In Fall of 2016, Whitby School was approved to acquire an additional five acres of land. This added acreage expanded the school's campus to a total of 30.3 acres, allowing for an additional 16,000 square feet of building space, providing the school with flexibility for further development.

In July 2019, Whitby Board of Trustee named Dr. Jack Creeden as the new Interim Head of School. In January 2020, Dr. Creeden agreed to extend the length of his contract and was named Head of School.

Facilities 

Whitby School stands on 30 acres of land and its buildings have evolved over the years. In 2013, the school built a four-classroom addition, which provided two classrooms for third and fourth grade, as well as a state-of-the-art design room and science room. This was followed by the construction of a new 11,860 square foot Athletics Center that took place between March 2015 and May 2016 and doubled the size of its predecessor.

In 2016, the school added a Makerspace to its library, expanding on the philosophy that the library is a hub for all shared resources and not just books. The Makerspace includes a variety of tools and supplies for students to create items for class or independently. The school worked with Brooklyn's Situ Studio on the project.

Whitby was certified in May 2019 as "School Yard Habitat" that allows for curriculum enhancements and exploration outside the classroom. The habitat is also open to the public.

Student life 

Whitby School is divided into three levels, which makes up the N-8 educational curriculum: Children's House (18 months-Kindergarten), Lower School (Grades 1–4), and Middle School (Grades 5–8). The school has a capacity for 450 students. Whitby currently enrolls 300 students and employs 87 full-time faculty.

Children's House 

Whitby's Children's House is divided into Stepping Stones and Primary levels, which are divided into multiage classrooms. Here, the curriculum is based on a Montessori method for teaching. Three teachers are assigned to each classroom, allowing for individualized attention. The multiage nature of the classroom promotes students to learn from their peers, and for older students to build confidence and leadership skills.

Lower School 

Lower School is the second level at Whitby School and encompasses Grades 1–4. While Grades 1 and 2 remain in a multiage setting, Grades 3 and 4 are divided into separate classrooms. Through Whitby's International Baccalaureate curriculum, the school emphasizes conceptual based transdisciplinary learning. Teachers work to create learning experiences that require using skills from multiple school topics. The end of Lower School is marked by Grade 4 Exhibition. For this assignment, students must pick a topic of their choice to research, consult experts and present to faculty, staff, parents, and fellow students.

Middle school 

Spanning Grades 5–8, the Middle School is the third and final school level at Whitby. Fifth grade also marks the beginning of the IB Middle Years Programme, which continues the emphasis of making real world connections with in-class subject matter. At Whitby, this is also the start of subject specific classes. There is also the opportunity for interdisciplinary units in the Upper School, or when the learning from two different classes supports a single idea or subject. At the end of Middle School, students participate in 8th Grade Project, a student-led project designed to extend their knowledge and develop their skills.

Community service 

A community-centered mindset is instilled at Whitby at an early age. Beginning with Primary, students are introduced to the school's Buddy Program. Here, fifth grade students are paired with their younger counterparts as they first get to know each other and then work on community service projects. As the students enter 6th grade, they start performing community service at outside organizations.
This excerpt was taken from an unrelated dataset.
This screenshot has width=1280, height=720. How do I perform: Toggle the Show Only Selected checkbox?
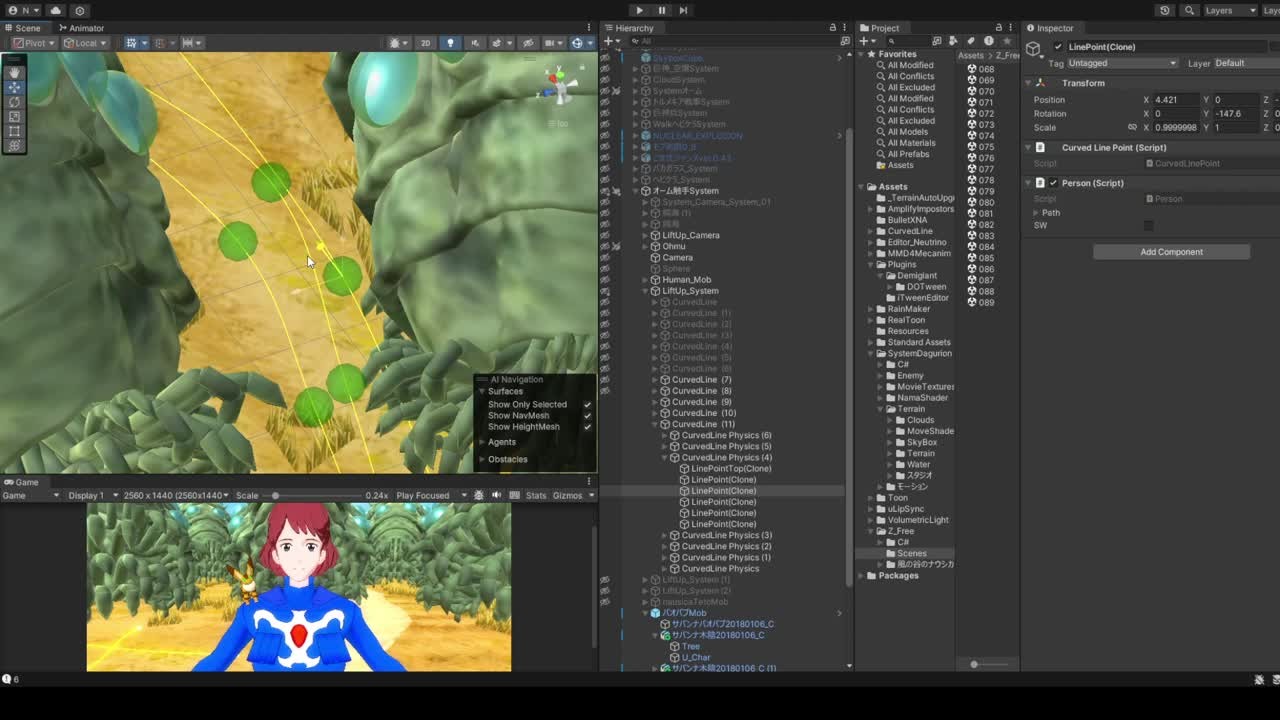coord(587,405)
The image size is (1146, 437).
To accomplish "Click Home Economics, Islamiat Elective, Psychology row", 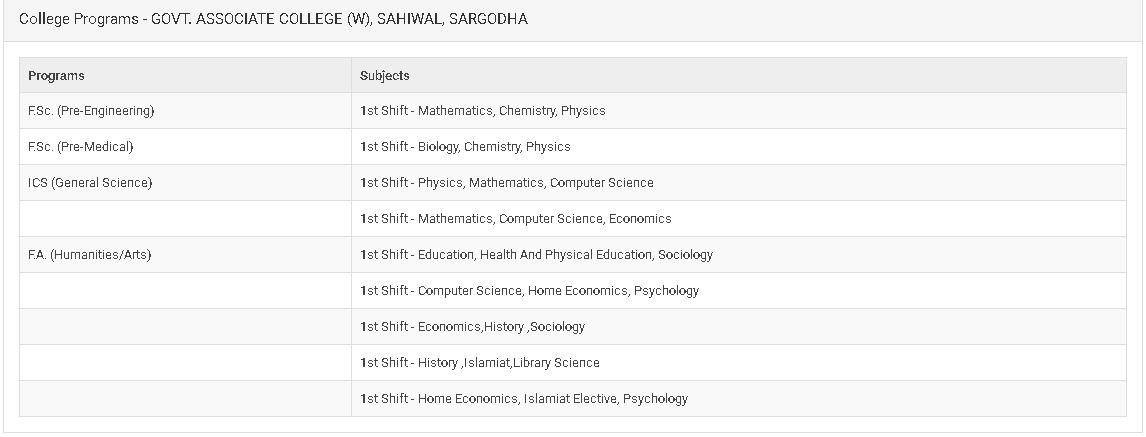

Community service for Whitby students culminates with the 7th and 8th grade service trip to a Spanish-speaking country. Using the Spanish skills they have learned throughout the school's continuum, the students work with local partner organizations in the country they are visiting. In 2017–2019, the students worked with the Mariposa Foundation in the Dominican Republic.

Cocurricular program 

Whitby has an expansive program of classes that extend the academic day. They range from sports to enrichment programs. Students are given the opportunity to choose what cocurricular activity they'd like to participate in, such as chess, music instruction, Chinese, and Mathcounts.

Sports 

Whitby is a member of the Middle School Fairchester Association and competes with local schools over three seasons. The school offers soccer and cross country during the fall, basketball in the winter, and baseball, softball, tennis and cross country in the spring.

Visual and performing arts 

The school also offers a robust Performing Arts program for Middle School students, which leads to at least one production a year. While theater students rehearse for the production, a second group of students work in another cocurricular class called Art Installation, to design and create the production's set.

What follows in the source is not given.